Vieira subsequently represented Juventude, Guarany de Camaquã, Guarany de Bagé, São Paulo-RS and Esportivo, retiring with the latter in 1997 at the age of 33.

Managerial career
Immediately after retiring, Vieira returned to his first club Brasil de Pelotas, being appointed manager in the place of sacked Vacaria.
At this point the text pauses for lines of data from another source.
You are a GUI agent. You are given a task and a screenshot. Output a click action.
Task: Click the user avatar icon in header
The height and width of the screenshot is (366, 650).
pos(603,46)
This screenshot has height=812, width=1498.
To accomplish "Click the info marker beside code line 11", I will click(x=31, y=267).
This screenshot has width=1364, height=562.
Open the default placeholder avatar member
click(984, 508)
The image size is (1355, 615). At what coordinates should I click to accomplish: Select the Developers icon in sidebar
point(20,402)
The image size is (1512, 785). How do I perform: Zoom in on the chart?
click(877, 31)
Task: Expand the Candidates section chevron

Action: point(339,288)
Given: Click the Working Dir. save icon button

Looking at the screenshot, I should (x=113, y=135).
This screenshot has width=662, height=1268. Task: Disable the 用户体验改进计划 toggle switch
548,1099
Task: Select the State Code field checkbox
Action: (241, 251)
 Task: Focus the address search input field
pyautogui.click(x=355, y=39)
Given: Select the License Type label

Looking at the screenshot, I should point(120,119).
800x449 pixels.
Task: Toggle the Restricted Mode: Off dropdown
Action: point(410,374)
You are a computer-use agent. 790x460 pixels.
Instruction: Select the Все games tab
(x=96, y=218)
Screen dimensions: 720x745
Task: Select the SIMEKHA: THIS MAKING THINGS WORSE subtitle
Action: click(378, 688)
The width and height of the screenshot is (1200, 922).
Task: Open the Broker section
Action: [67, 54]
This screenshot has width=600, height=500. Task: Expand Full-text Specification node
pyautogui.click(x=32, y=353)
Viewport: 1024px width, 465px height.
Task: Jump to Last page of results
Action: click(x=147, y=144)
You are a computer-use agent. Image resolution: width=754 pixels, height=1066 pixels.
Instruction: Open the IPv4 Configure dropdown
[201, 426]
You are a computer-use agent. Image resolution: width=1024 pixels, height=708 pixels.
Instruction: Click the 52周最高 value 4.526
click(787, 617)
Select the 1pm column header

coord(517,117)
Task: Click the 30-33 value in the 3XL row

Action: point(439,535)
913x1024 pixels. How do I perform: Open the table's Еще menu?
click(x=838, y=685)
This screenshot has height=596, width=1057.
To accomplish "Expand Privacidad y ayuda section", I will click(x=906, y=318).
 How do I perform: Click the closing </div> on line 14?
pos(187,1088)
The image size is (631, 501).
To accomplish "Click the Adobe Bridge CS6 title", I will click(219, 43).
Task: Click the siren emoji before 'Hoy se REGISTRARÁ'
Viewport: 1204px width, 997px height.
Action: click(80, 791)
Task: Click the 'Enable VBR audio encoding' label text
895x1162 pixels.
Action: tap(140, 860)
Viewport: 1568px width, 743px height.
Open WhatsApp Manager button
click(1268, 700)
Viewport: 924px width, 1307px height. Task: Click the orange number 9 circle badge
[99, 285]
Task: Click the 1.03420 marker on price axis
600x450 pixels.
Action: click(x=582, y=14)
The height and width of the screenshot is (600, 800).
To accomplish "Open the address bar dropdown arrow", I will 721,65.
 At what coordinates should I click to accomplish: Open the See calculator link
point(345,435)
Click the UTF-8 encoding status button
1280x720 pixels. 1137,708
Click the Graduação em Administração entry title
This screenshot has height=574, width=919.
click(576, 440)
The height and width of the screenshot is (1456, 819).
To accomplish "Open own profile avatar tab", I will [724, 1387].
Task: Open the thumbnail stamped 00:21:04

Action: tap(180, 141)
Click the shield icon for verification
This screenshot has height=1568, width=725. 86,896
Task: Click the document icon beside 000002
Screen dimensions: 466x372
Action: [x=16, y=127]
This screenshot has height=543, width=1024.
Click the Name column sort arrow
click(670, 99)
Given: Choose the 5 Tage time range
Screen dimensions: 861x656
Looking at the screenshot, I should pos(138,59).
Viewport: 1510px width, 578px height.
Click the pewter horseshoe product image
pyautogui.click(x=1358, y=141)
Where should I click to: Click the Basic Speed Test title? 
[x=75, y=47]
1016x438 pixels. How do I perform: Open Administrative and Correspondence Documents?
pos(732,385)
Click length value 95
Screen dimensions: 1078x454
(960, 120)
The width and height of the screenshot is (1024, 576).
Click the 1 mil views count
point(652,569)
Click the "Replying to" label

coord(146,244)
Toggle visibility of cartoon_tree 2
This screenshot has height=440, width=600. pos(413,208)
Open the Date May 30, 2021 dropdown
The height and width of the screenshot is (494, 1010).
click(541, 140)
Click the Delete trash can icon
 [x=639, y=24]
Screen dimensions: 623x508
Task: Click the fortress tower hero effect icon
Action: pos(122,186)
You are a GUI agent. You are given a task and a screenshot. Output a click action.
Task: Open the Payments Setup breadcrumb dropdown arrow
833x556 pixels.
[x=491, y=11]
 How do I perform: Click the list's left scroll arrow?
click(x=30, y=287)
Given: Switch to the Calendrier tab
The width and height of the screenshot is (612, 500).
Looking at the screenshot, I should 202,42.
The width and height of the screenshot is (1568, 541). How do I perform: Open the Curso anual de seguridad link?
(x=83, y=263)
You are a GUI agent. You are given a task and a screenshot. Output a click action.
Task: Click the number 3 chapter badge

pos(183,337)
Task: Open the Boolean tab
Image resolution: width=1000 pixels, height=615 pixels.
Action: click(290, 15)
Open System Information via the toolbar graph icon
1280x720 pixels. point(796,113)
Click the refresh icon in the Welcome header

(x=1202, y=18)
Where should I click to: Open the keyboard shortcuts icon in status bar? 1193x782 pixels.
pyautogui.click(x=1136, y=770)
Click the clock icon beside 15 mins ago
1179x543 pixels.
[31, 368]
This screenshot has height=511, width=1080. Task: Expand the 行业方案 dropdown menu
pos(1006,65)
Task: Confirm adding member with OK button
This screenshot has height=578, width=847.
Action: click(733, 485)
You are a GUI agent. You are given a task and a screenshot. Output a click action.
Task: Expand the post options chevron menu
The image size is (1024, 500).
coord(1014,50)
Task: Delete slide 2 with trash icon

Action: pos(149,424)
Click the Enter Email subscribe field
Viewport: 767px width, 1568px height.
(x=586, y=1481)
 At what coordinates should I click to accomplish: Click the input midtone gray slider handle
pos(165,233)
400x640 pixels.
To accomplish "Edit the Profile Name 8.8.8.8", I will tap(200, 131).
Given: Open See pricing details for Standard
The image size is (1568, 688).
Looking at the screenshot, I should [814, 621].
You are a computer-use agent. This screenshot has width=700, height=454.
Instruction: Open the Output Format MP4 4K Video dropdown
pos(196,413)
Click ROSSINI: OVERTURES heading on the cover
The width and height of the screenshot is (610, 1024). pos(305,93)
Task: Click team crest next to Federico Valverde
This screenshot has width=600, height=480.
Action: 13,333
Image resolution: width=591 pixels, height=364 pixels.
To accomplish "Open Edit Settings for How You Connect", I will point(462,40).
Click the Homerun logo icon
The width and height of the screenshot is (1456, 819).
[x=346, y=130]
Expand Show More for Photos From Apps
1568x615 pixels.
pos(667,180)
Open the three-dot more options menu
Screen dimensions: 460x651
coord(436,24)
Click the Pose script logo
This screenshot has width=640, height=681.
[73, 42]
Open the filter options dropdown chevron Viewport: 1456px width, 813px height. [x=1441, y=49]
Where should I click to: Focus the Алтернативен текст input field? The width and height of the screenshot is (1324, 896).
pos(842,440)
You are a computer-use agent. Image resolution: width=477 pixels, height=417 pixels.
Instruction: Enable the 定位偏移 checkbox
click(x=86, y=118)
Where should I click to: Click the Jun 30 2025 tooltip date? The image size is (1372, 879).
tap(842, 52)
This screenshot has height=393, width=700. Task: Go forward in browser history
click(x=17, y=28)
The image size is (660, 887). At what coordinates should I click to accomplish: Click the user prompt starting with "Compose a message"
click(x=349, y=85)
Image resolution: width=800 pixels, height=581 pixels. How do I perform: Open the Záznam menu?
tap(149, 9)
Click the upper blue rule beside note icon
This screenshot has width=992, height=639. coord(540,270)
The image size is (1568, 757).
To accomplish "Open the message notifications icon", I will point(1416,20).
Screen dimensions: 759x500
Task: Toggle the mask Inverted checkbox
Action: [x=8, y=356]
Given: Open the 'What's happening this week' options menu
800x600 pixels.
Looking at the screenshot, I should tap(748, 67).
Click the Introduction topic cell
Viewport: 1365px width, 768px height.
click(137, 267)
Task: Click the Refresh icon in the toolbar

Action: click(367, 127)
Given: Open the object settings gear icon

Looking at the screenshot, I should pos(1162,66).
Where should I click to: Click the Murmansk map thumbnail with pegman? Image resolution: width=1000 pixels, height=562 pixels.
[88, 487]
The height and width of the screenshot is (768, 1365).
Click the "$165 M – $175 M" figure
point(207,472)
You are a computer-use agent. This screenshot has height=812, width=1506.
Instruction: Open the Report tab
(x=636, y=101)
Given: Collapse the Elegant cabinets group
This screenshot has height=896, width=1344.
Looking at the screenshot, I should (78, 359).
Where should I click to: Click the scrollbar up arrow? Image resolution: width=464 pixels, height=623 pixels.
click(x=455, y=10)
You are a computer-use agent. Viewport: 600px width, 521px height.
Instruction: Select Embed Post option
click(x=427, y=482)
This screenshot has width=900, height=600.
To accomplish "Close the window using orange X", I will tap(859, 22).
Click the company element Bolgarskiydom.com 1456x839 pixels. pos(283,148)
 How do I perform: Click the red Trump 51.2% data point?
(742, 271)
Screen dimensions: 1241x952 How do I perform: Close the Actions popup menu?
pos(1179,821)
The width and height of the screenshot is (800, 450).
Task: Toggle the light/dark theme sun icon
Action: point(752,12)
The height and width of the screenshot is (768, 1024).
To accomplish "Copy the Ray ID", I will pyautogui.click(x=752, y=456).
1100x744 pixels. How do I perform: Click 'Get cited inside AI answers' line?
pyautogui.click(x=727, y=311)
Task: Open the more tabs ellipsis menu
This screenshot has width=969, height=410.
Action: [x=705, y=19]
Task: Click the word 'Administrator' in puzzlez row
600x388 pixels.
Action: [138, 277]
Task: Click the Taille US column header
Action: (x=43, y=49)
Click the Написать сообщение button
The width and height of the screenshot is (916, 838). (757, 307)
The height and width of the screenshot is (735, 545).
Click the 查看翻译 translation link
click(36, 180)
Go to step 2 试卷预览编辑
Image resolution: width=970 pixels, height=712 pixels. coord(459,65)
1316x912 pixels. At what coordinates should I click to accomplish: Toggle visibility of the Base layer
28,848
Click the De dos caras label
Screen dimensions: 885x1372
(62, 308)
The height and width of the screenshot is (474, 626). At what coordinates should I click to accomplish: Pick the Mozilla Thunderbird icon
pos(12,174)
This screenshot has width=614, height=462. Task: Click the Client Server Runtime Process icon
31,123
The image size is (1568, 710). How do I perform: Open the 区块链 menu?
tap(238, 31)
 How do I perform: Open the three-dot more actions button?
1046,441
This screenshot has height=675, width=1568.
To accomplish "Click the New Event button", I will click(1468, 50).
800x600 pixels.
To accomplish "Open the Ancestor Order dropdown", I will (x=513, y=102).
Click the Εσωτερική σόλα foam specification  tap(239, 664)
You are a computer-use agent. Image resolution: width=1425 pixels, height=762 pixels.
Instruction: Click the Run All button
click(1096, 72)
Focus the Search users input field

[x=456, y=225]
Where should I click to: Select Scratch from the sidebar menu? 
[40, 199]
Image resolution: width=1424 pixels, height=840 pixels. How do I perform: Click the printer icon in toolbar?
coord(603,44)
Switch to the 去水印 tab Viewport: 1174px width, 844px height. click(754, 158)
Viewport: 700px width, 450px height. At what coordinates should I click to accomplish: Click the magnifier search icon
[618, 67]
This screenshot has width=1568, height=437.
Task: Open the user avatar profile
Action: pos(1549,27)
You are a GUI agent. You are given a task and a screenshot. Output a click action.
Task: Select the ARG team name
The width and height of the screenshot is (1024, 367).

He left the club in the following year, and worked at São José-RS.

Vieira continued to work mainly in his native state in the following years, being in charge of Santa Cruz-RS (six times, where one of them he did not manage the club for a single match due to accepting an offer from a Saudi club), Caixas, Veranópolis (four times), Farroupilha, Glória, Esportivo (two times), Avenida (four times), Cerâmica, Aimoré (two times), São Paulo-RS, Ypiranga-RS and Passo Fundo, also with a return to Brasil de Pelotas in 2011. He also worked in Santa Catarina with Atlético Tubarão (three times) and Brusque (two times), and also worked abroad with Saudi Arabian sides Al-Riyadh and Al-Watani.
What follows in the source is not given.